[[ Given records, beginning ]]
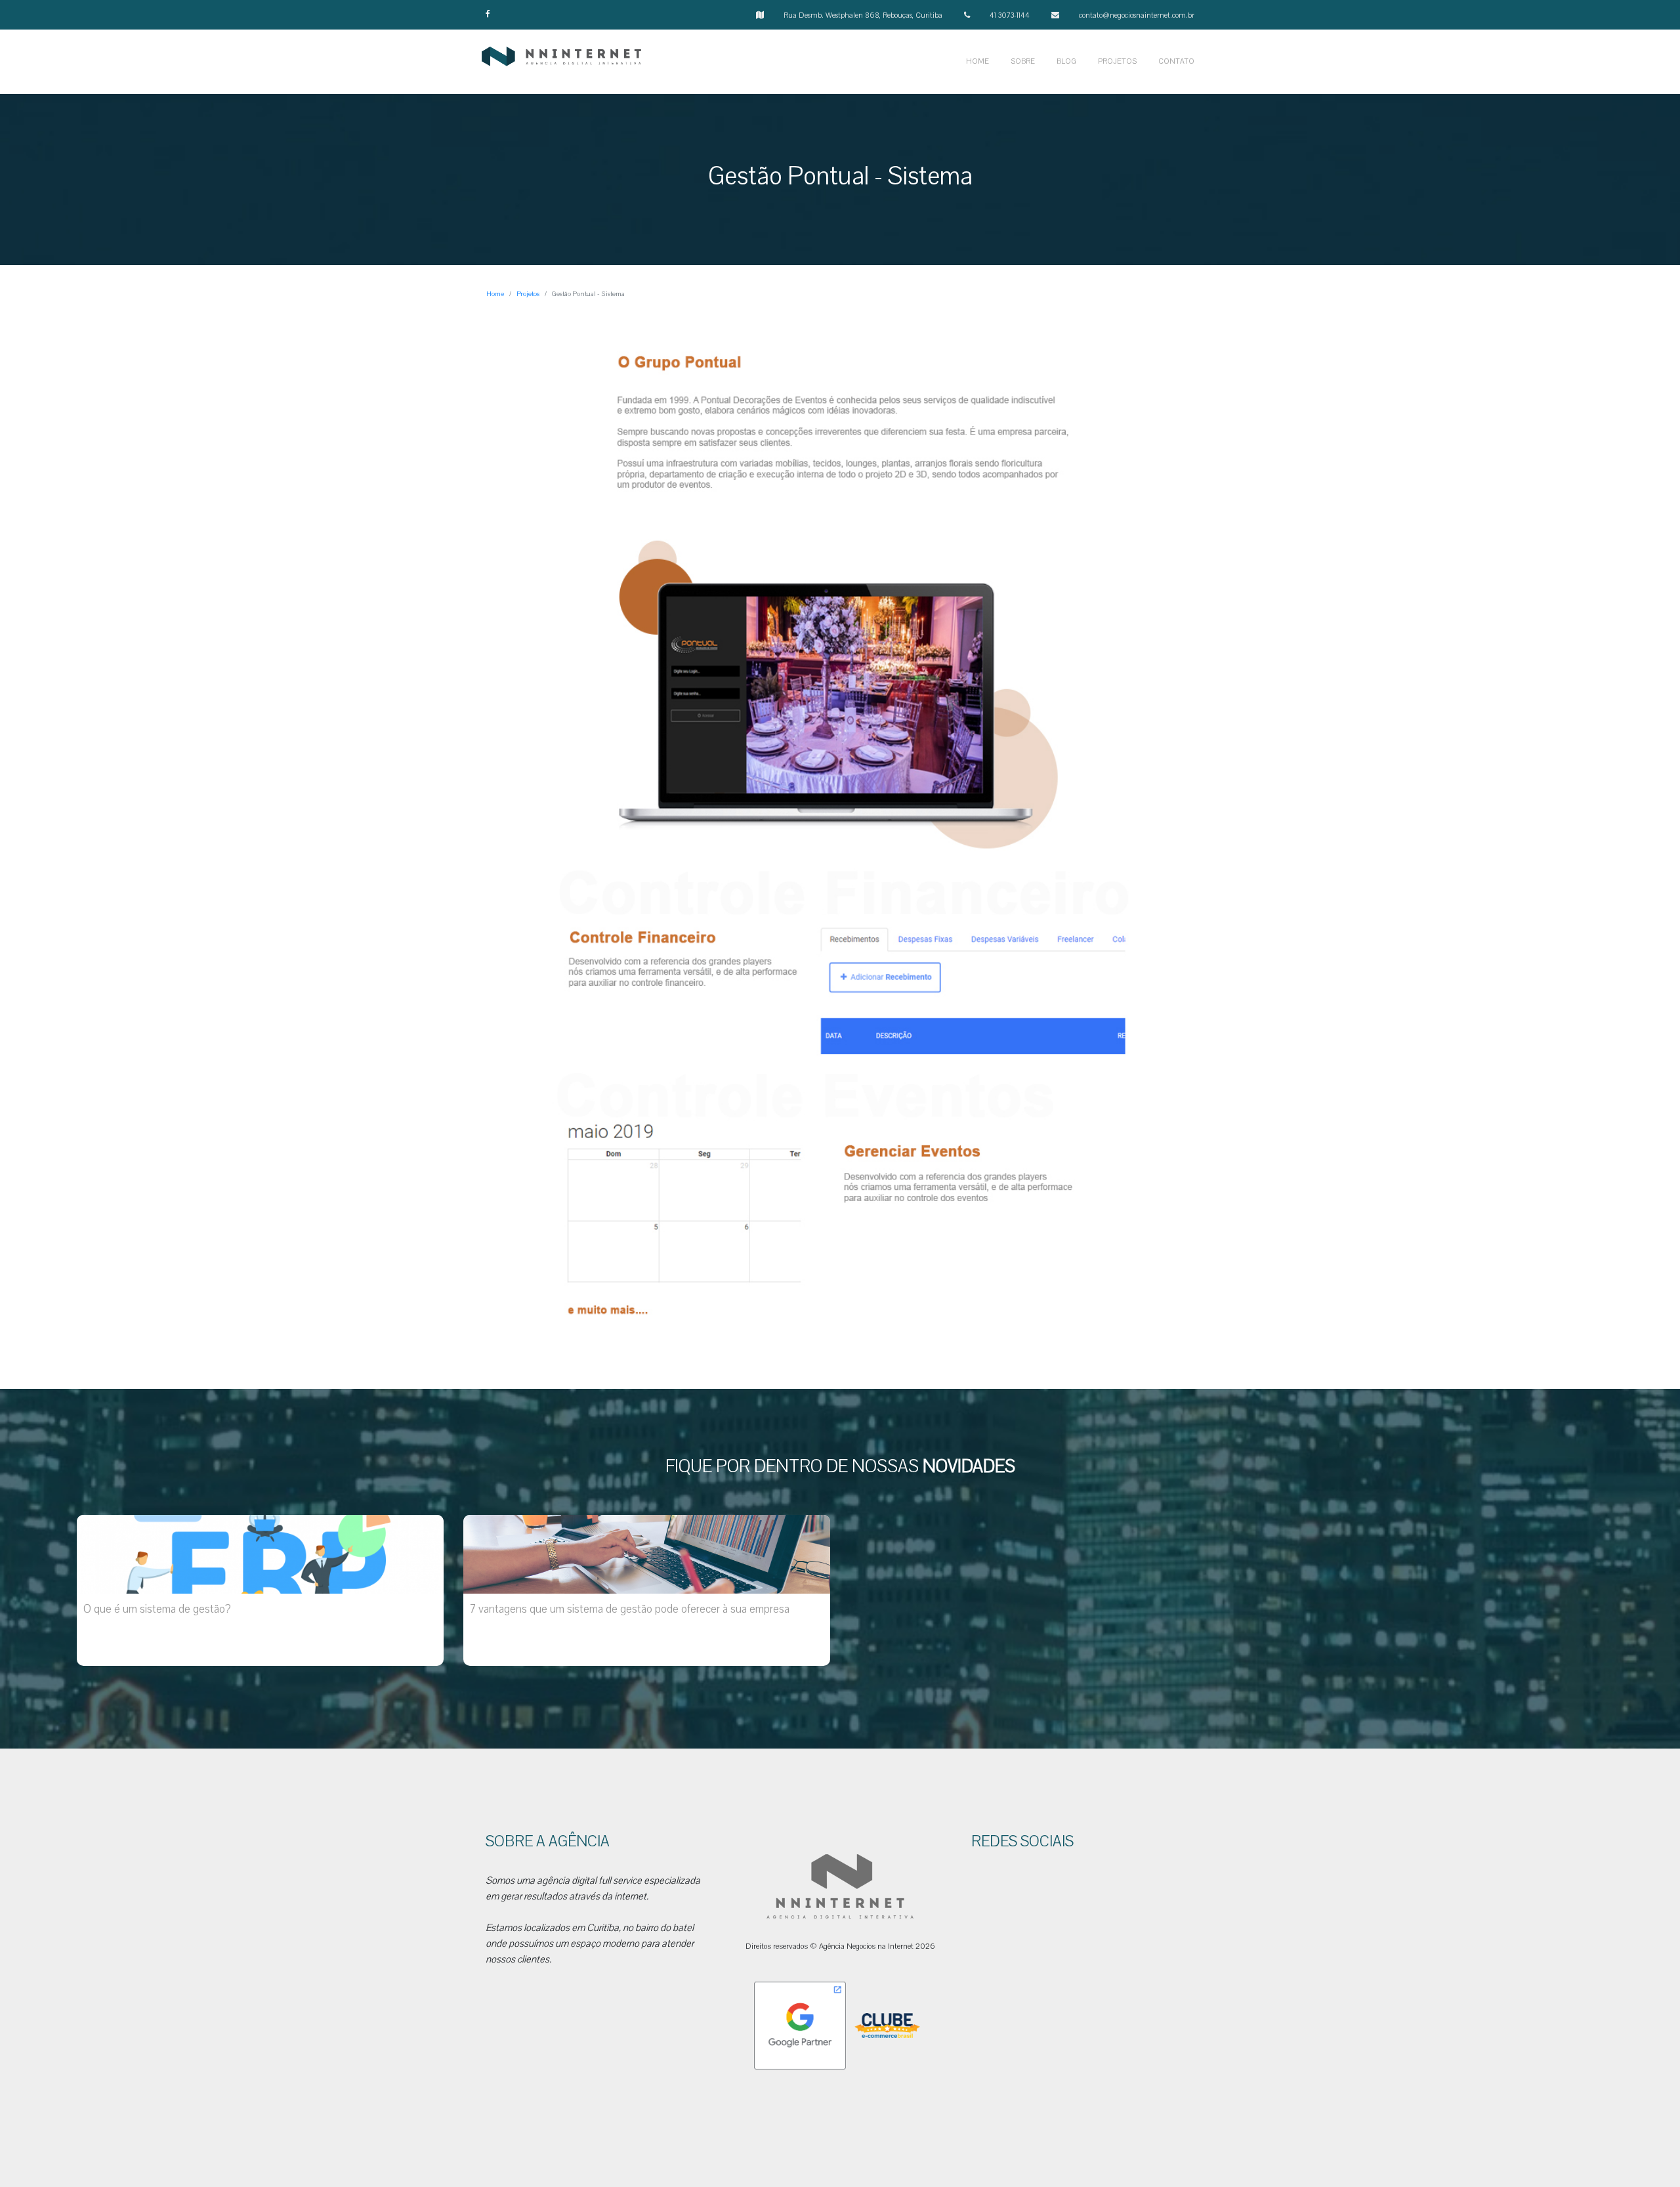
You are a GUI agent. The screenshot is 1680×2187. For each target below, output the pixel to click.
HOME (977, 61)
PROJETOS (1117, 61)
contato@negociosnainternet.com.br (1136, 15)
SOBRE (1023, 61)
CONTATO (1176, 61)
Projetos (527, 294)
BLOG (1066, 61)
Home (495, 294)
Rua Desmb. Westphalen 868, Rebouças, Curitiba (863, 15)
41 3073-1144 (1010, 15)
[[ Given records, end ]]
(Assigned task):
The expected response consists solely of the lines from the one with "contato@negociosnainternet.com.br (1136, 15)" through the end of the records, repeated exactly.

(Solution below):
contato@negociosnainternet.com.br (1136, 15)
SOBRE (1023, 61)
CONTATO (1176, 61)
Projetos (527, 294)
BLOG (1066, 61)
Home (495, 294)
Rua Desmb. Westphalen 868, Rebouças, Curitiba (863, 15)
41 3073-1144 (1010, 15)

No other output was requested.